One important component (grey) is both specific for Austronesian-speaking populations and highly frequent across ISEA (Fig. S9). It reaches 60–70 % in the two aboriginal Taiwanese groups in the sample—the equivalent cluster in Pan-Asian SNP data approaches 100 % (Abdulla et al. 2009)—peaking in our dataset in the Philippines, Sumatra and Sulawesi (70–90 %), and is virtually absent from Continental Asia, suggesting an insular origin. Comparison between the analyses with five and ten ancestral populations also suggests that this was part of the larger Southeast Asian component in the former. Considering the major postglacial signal observed in mtDNA and Y-chromosome variation in both our founder analysis and in earlier analyses (Hill et al. 2007; Karafet et al. 2010; Soares et al. 2008, 2011; Trejaut et al. 2014), and the sharing of many lineages between ISEA and Taiwan (Soares et al. 2008, 2011), this autosomal component may correspond to an ancestral cluster common to both Taiwan and ISEA that was established before the hypothetical dispersal of Austronesian. Even if we consider that there is likely a signal of Austronesian expansion “out-of-Taiwan” in the genome-wide data (see below), this component, which is most frequent in Taiwan, the Philippines, the Mentawai Islands and Sulawesi, disparate islands at opposite extremes of the Sunda shelf, could explain why a maximum likelihood population tree of the Pan-Asian SNP data indicated Taiwan as an offshoot of ISEA diversity (Abdulla et al. 2009).

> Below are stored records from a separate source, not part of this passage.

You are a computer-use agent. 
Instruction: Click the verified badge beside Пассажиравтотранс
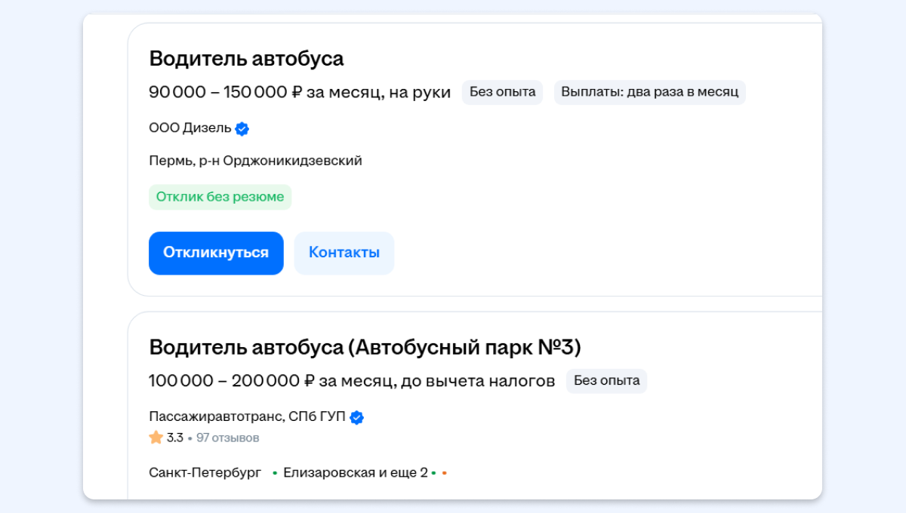(x=356, y=418)
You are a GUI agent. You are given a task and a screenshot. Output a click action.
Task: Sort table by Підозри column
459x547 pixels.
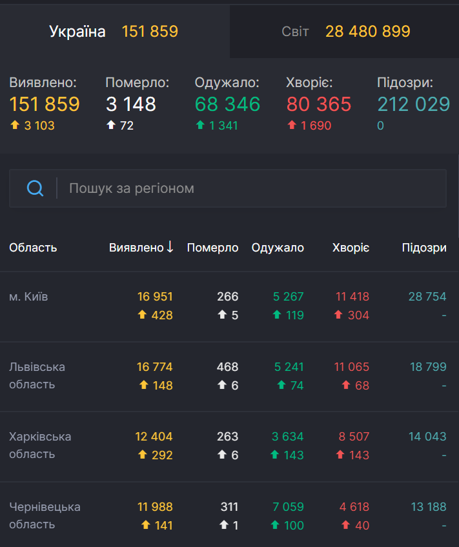pyautogui.click(x=423, y=248)
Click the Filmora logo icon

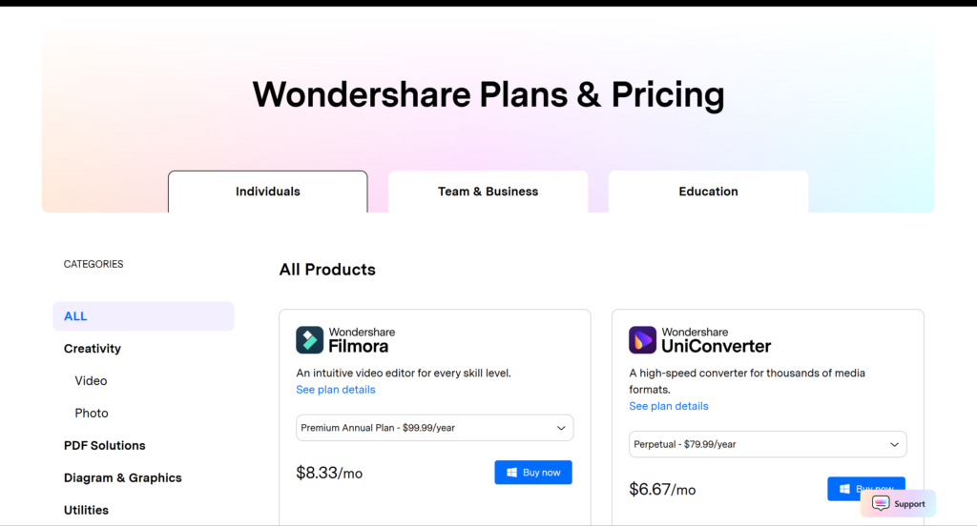309,340
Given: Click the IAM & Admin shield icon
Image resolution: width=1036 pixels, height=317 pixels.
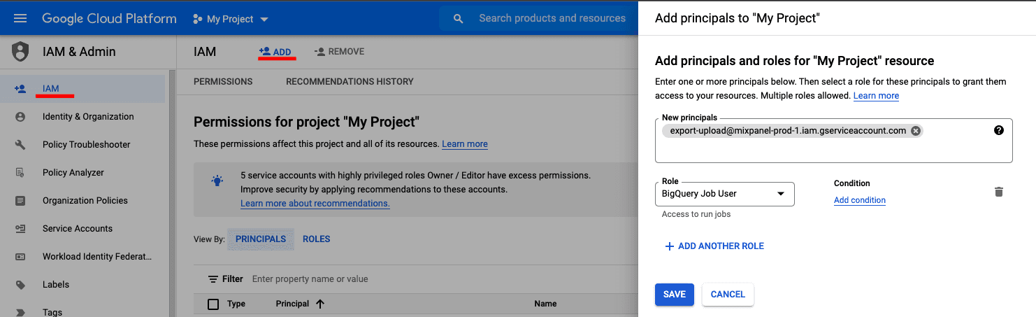Looking at the screenshot, I should [20, 52].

Such population trees only depict broad patterns and, although a minor component could show an ancestry in Taiwan when compared with ISEA, the most frequent component could show the overall opposite ancestry.

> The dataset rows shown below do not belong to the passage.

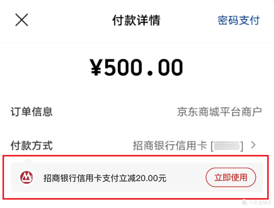The image size is (274, 208).
Task: Click the China Merchants Bank logo
Action: [27, 177]
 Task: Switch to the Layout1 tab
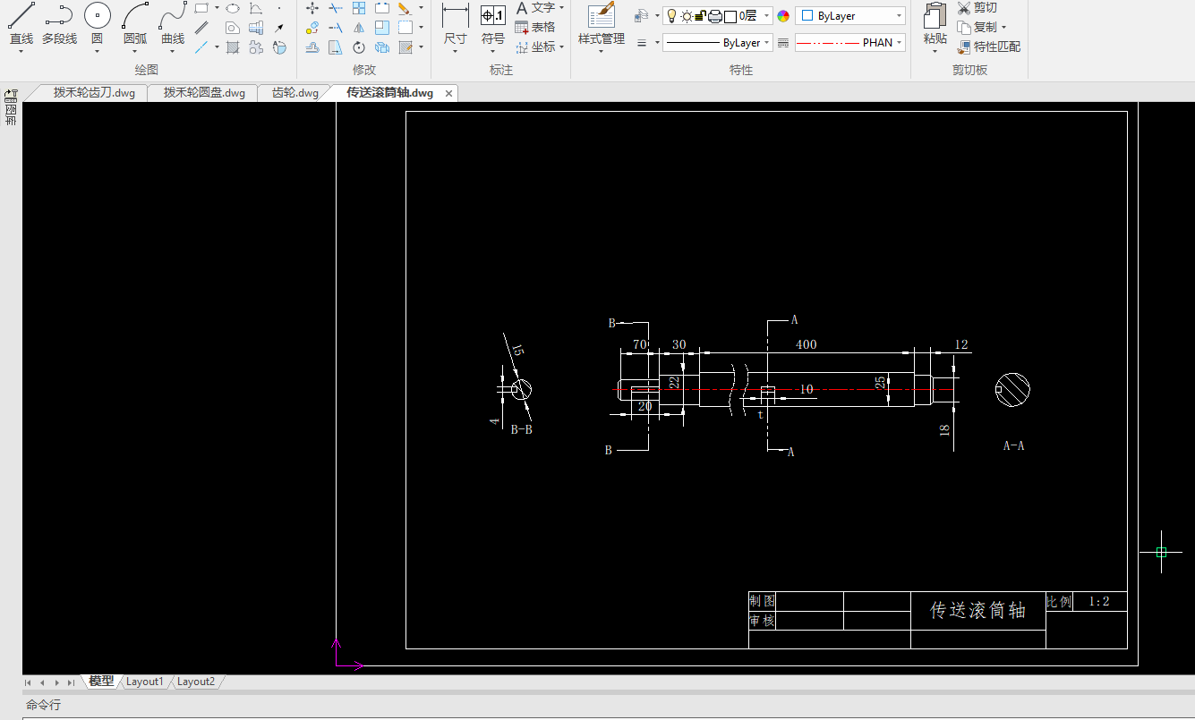(x=144, y=682)
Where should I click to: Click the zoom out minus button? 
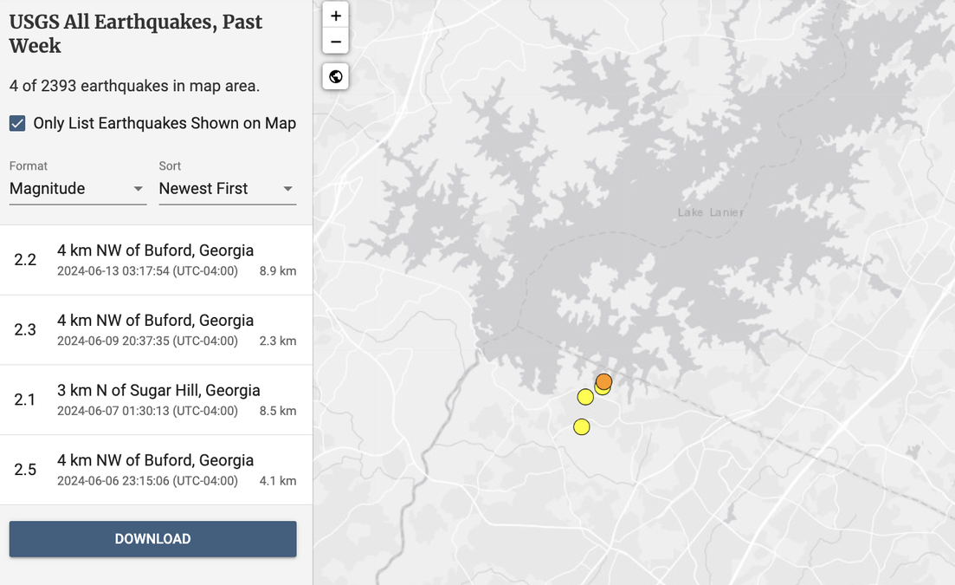(336, 42)
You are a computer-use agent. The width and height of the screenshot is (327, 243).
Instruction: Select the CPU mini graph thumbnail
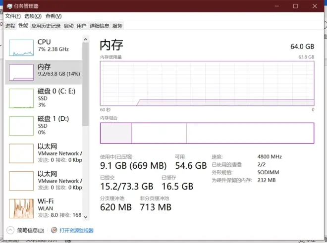(22, 47)
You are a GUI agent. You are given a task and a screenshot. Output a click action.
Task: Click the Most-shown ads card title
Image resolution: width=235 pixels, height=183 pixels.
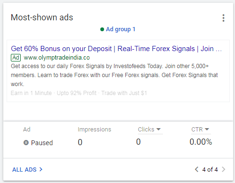(42, 17)
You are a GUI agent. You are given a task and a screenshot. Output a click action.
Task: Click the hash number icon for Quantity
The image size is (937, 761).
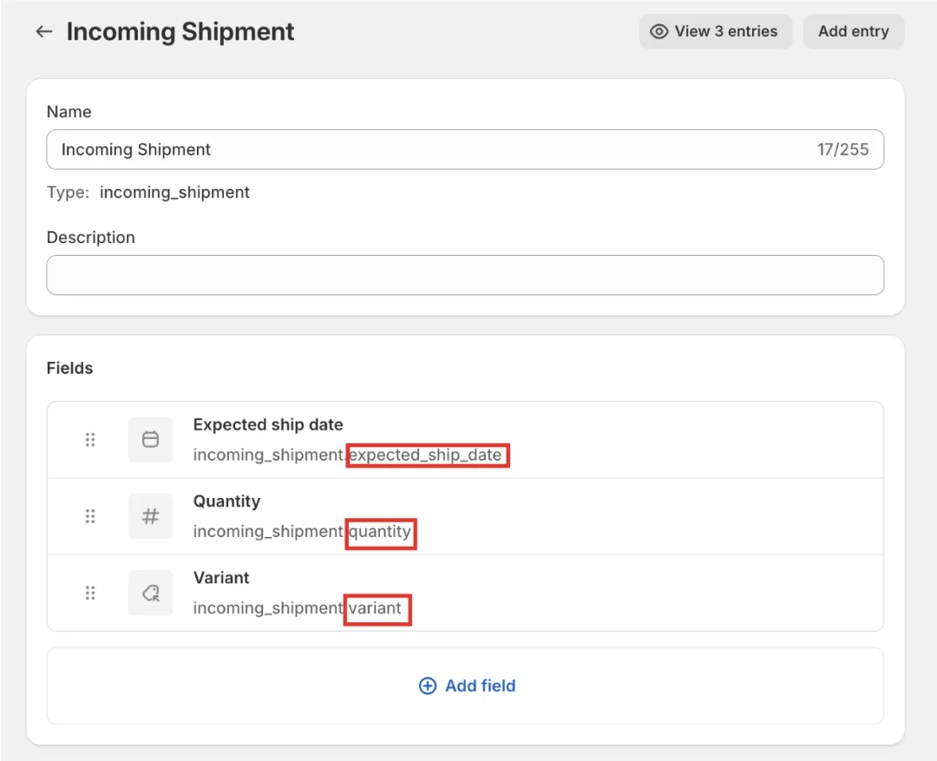click(150, 516)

Two autosomal components that might signal Neolithic dispersals can be compared with the patterns obtained from Neolithic founder candidates in the mtDNA analysis. One of these components (paler green in Fig. 3b) is frequent in MSEA/Southwest China (up to ~70 %) and varies from 5 to 40 % in Indonesia (Fig. 2d), but is absent from Taiwan and rare in the Philippines. It is probably a relatively recent arrival as it is not evenly distributed across ISEA. The MSEA Neolithic candidates in the mtDNA also show a strong peak of frequency in MSEA and frequencies of 5–30 % in Indonesia, but are rare in the Philippines and Taiwan (Fig. 2c). We can also match these distributions with the presence of basket-marked and carved paddle-impressed pottery: in Sarawak, assemblages at ~4.5 ka with carved cord-wrapped or basketry-wrapped paddle-impressed pottery (Bellwood 1997; Bulbeck 2008) show the influence of an early Neolithic from MSEA in Western Indonesia.

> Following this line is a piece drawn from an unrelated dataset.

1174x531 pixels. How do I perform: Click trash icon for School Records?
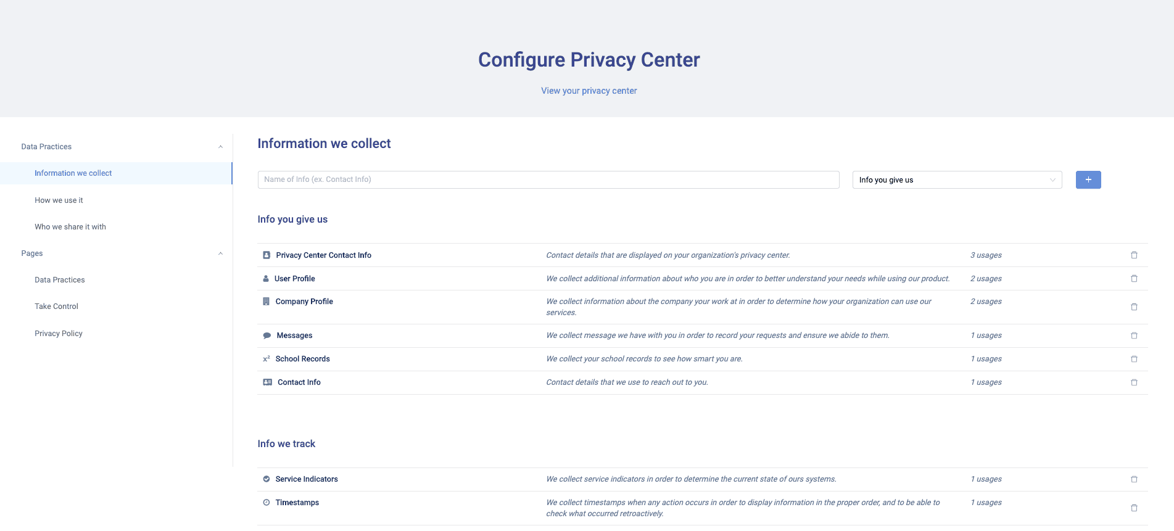click(x=1134, y=359)
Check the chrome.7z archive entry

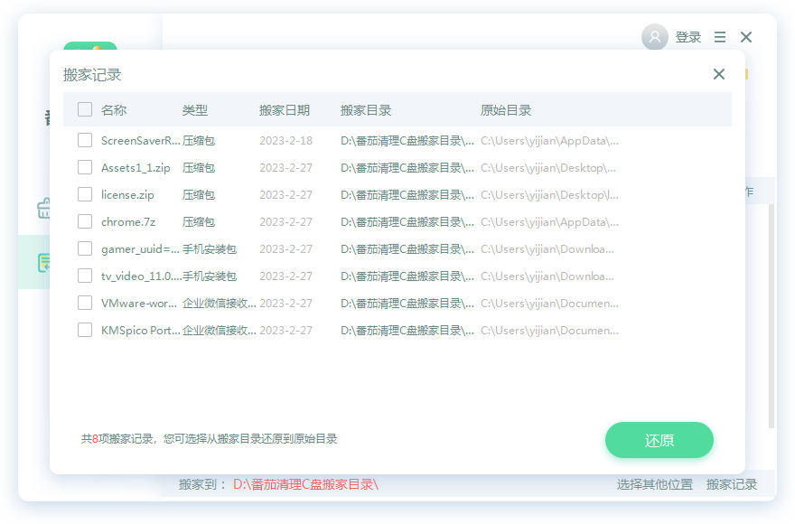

The final component (dark blue in Fig. 3b) has a high frequency in South China (Fig. 2b) and is also seen in Taiwan at ~25–30 %, in the Philippines at ~20–30 % (except in one location which is almost zero) and across Indonesia/Malaysia at 1–10 %, declining overall from Taiwan within Austronesian-speaking populations. The mtDNA candidates for “out-of-Taiwan” markers (Fig. 2a) also show an overall frequency of up to ~35 % in Taiwan and the Philippines, but are almost absent in parts of Borneo, Java and Eastern Indonesia. Sumatra superficially presents a more discordant picture between genome-wide and mtDNA results, but the sampling of the Pan-Asian SNP dataset involves only Batak people whilst our mtDNA sampling involved the wider Sumatran population. We should also bear in mind that the genome-wide sampling lacks major areas of ISEA, including the whole of Borneo.

Therefore, the overall picture from the ADMIXTURE analysis with 10 ancestral populations where the cross-validation error was the lowest, is concordant with the mtDNA and Y-chromosome pattern, with a minor Neolithic input from MSEA, probably immediately preceding a Neolithic input from Taiwan (Anderson 2005) that had a strong demographic impact in the Philippines, but a much more minor genetic input elsewhere in the Indo-Malaysian Archipelago.

Confirmation with whole-mtDNA genome data

Although providing much larger sample sizes, the low phylogenetic resolution of mtDNA HVS-I data can create problems for phylogeographic analyses such as founder analysis, for example by conflating distinct founders. In parallel, we therefore checked the phylogeographic signal with the much better resolved whole-mtDNA genomes for the major “out-of-Taiwan” haplogroup in the founder analysis, M7c3c. In particular, we wished to compare the results for M7c3c with the two putative postglacial signals for haplogroups E and B4a1a (Soares et al. 2008, 2011).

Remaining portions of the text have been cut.